The novel is a curious work. Kat is not quite so side-of-the-mouth wisecracky as is her custom, and the cracks seem oddly pro forma. The story is as much about the boyfriend's obsession over the crimes, and about his infidelity, of sorts, to Kat. But the story is also concerned--obsessed, even--with the role of women within the Mormon faith, a voiceless servitude about which Kat, via Kijewski, has nothing favorable to say.

The author creates a complicated and vivid nondenominational villainess. The male villains are less complicated, not quite as vivid but thoroughly nasty hypocrites. Kijewski's ambitious novel savages Las Vegas which, as usual, retains its lurid fascination, and there is fascination as well in the author's theological anger.
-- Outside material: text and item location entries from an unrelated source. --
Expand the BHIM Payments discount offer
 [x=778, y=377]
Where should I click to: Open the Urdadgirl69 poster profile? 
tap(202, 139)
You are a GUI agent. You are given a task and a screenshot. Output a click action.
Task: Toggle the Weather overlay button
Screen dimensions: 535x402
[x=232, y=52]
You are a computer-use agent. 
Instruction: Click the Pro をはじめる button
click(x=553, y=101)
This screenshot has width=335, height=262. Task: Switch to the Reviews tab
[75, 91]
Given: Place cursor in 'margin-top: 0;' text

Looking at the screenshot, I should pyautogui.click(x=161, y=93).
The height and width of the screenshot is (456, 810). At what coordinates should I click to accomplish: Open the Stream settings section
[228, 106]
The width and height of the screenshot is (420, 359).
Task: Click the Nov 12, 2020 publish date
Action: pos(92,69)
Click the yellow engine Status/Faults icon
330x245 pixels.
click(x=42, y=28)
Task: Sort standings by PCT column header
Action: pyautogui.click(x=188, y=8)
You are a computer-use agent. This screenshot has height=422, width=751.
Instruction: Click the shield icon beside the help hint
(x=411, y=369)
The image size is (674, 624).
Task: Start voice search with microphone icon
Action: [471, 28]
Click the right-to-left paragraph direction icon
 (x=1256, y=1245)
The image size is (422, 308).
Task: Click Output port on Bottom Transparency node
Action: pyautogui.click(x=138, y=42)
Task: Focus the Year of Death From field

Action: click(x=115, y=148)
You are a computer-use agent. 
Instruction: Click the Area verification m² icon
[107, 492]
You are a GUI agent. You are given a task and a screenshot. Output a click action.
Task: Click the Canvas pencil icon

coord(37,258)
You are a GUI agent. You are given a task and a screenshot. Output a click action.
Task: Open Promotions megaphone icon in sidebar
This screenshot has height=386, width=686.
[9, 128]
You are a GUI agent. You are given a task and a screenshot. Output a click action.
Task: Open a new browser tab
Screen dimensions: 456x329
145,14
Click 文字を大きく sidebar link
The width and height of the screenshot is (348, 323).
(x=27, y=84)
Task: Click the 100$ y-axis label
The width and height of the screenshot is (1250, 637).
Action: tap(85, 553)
Sharyn McCrumb is alternately very serious and very funny and it is sometimes bemusing to think that the author of "Bimbos of the Death Star" also wrote "She Walks These Hills" and other evocative stories of Appalachia. Even within her series on the forensic anthropologist Elizabeth MacPherson, the McCrumb tone varies.

In IF I'D KILLED HIM WHEN I MET HIM . . . (Ballatine Books: $20; 320 pp.) McCrumb is by some legerdemain both dead serious and very lively. Her heroine, reconsidering her life because her Scots husband has evidently been lost at sea, is doing some investigating for her brother's law firm. One client is a woman accused of murdering her abusive ex-husband and his new young wife; another client is a woman under suspicion of poisoning her bigamist preacher husband.

The title is the forepart of a battered and imprisoned wife's comment, which says in full, "If I'd killed him when I met him, I'd be out of prison by now." As a frontispiece McCrumb uses a quote from Dickens: Don't suppose, he said, "that I ever write merely to amuse, or without an object."